Opinion

Pa.’s dramatic shift rightward is a warning sign about overreach

When Ken Miller changed his party registration from Democrat to Republican in September 2020, he said he wasn’t doing it for Donald Trump. He had not voted for Trump nor Hillary Clinton in 2016. Rather, he said, he was doing it for himself and his community after watching Democrats govern during the pandemic.

“I am tired of what I am seeing,” he said. Democrats appeared to ignore people like Miller, viewing his vote as replaceable by someone in their theoretical ascendant Democratic coalition of young people, women, intellectuals and nonwhite voters. But the thinkers in Washington may have been too clever by half.

Without working-class voters — white, black and Hispanic — one cannot form a coalition to win elections. This applies not just to the White House but also to congressional and state-level races. In fact, if Democrats abandon workers for the professional class, they won’t even be able to hold school boards and county row offices in many places.

In September 2020, Cambria County Democrats became a minority party without much fanfare. The Pennsylvania Department of State registration numbers showed Republicans with 37,951 registrations and Democrats with just 37,826. Since that milestone, the bleeding has continued, with Democrats decreasing by nearly 3,000 voters to 35,037, while Republicans have risen to 41,128.

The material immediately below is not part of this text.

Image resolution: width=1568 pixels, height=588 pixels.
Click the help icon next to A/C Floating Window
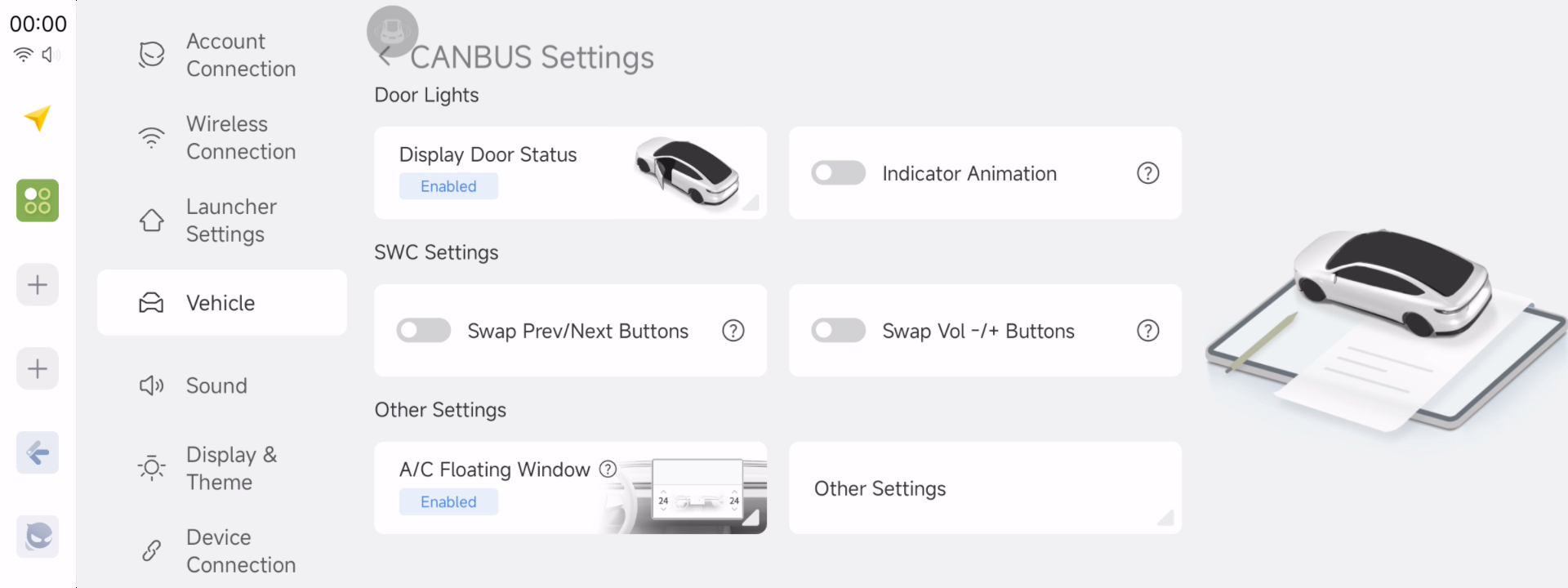(608, 469)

Just 14 years ago, Barack Obama won this county over John McCain. Four years later, Mitt Romney absolutely walloped Obama by 18 points, but the reality was that the Obama Democrats lost the county more than Romney won it. A major contributor was the escalating Democratic cry of “racist!” as a replacement for making reasoned arguments about policy — something that took off in earnest around 2010. This was one of the factors prompting many 2008 Obama voters here, even those with familial Democratic pedigree going back to President Franklin Roosevelt, to switch sides. In both the 2020 and 2021 statewide elections, voters overwhelmingly favored Republicans in down-ballot races.

The biggest problem is that both Washington Democrats and the press seem to have no idea who comprises the Democrats’ base anymore. 

They are on the wrong side with voters who would traditionally consider them for a state legislative race, U.S. Senate race or congressional race. Voters are angry at Democrats about inflation; gas prices; the border and how the problem eventually hits their neighborhoods and suburbs in the form of fentanyl and methamphetamine addictions; the out-of-control crime; education control and the lingering impressions after the chaotic and deadly withdrawal from Afghanistan.

Yet to this day, their messages are about climate change and Trump. It’s as though they have never left Washington to see what is really upsetting voters.

Cambria County isn’t the only Pennsylvania county where Republicans are gaining registered voters. All across the state, including in suburban Philadelphia and Pittsburgh, Republicans are signing up former Democratic voters like Miller at four times the rate Democrats are making the reverse conversion.

 Winning and losing in politics is generally about one thing: overreach.

When the Democrats took power in January of 2021, they believed they had won because everyone loved them again. They took this as a license to do whatever they wanted, and they behaved that way with everything they did. They put climate change into everything, racialized every issue they possibly could, and strove for a fundamental transformation of the country. When it came to such concerns as the southern border and Afghanistan, their answer was to ignore the problem.

This delusion is hurtling Democrats toward a painful defeat. But any Republican victory will be short-lived in places like Cambria County if they win and then make the same mistake.

Salena Zito is a staff reporter and columnist for the Washington Examiner.